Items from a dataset

::::::::

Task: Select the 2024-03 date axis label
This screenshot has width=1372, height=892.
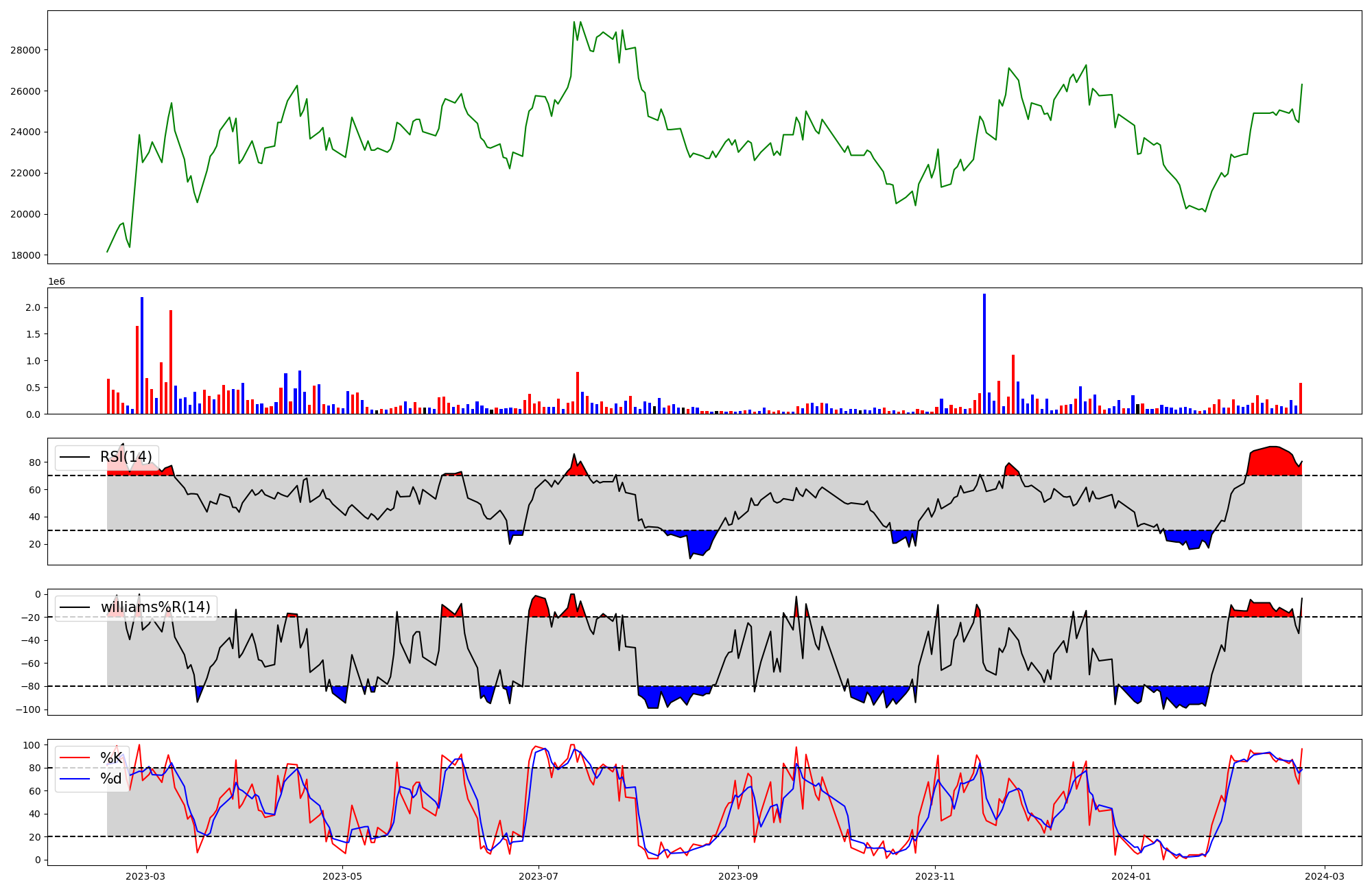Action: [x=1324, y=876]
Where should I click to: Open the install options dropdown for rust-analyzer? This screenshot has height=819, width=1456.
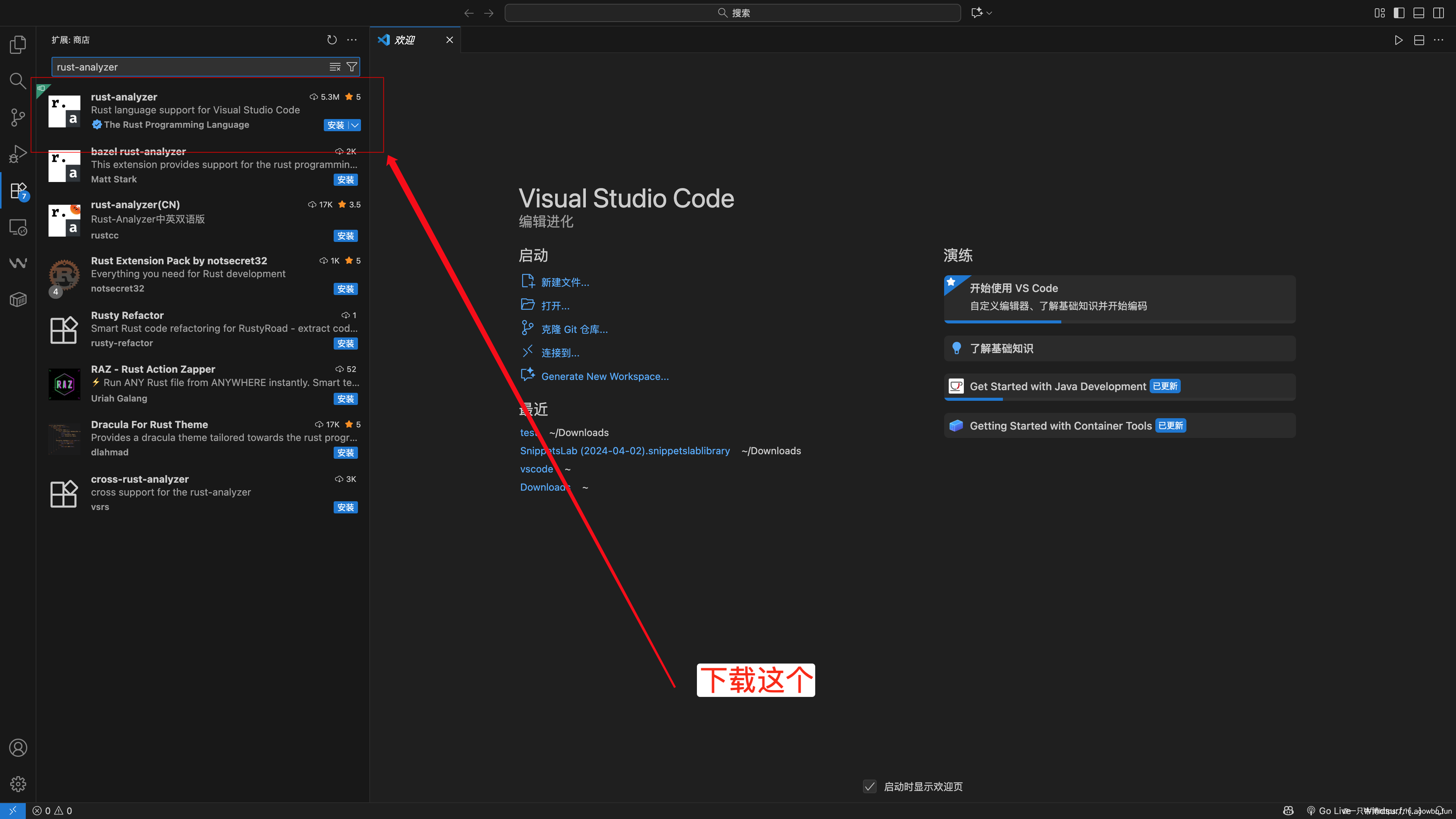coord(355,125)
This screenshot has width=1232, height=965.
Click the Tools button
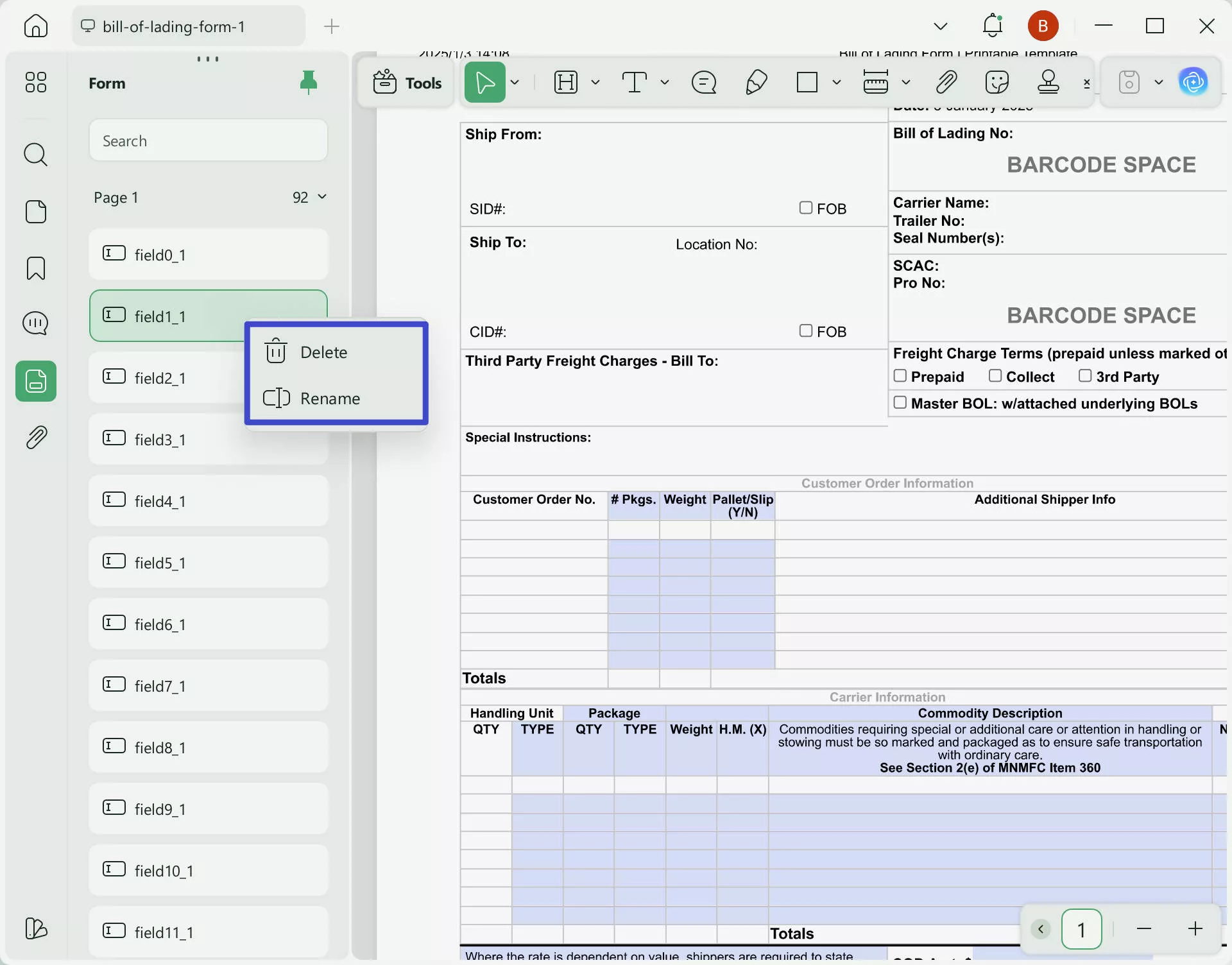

::::::::

Repeat the records above exactly, without any pictures.

◆ **WRITTEN ANSWER**:
Task: Select the 2024-03 date axis label
This screenshot has width=1372, height=892.
Action: [x=1324, y=876]
Where should I click to: Open the install options dropdown for rust-analyzer? This screenshot has height=819, width=1456.
coord(355,125)
This screenshot has width=1232, height=965.
Click the Tools button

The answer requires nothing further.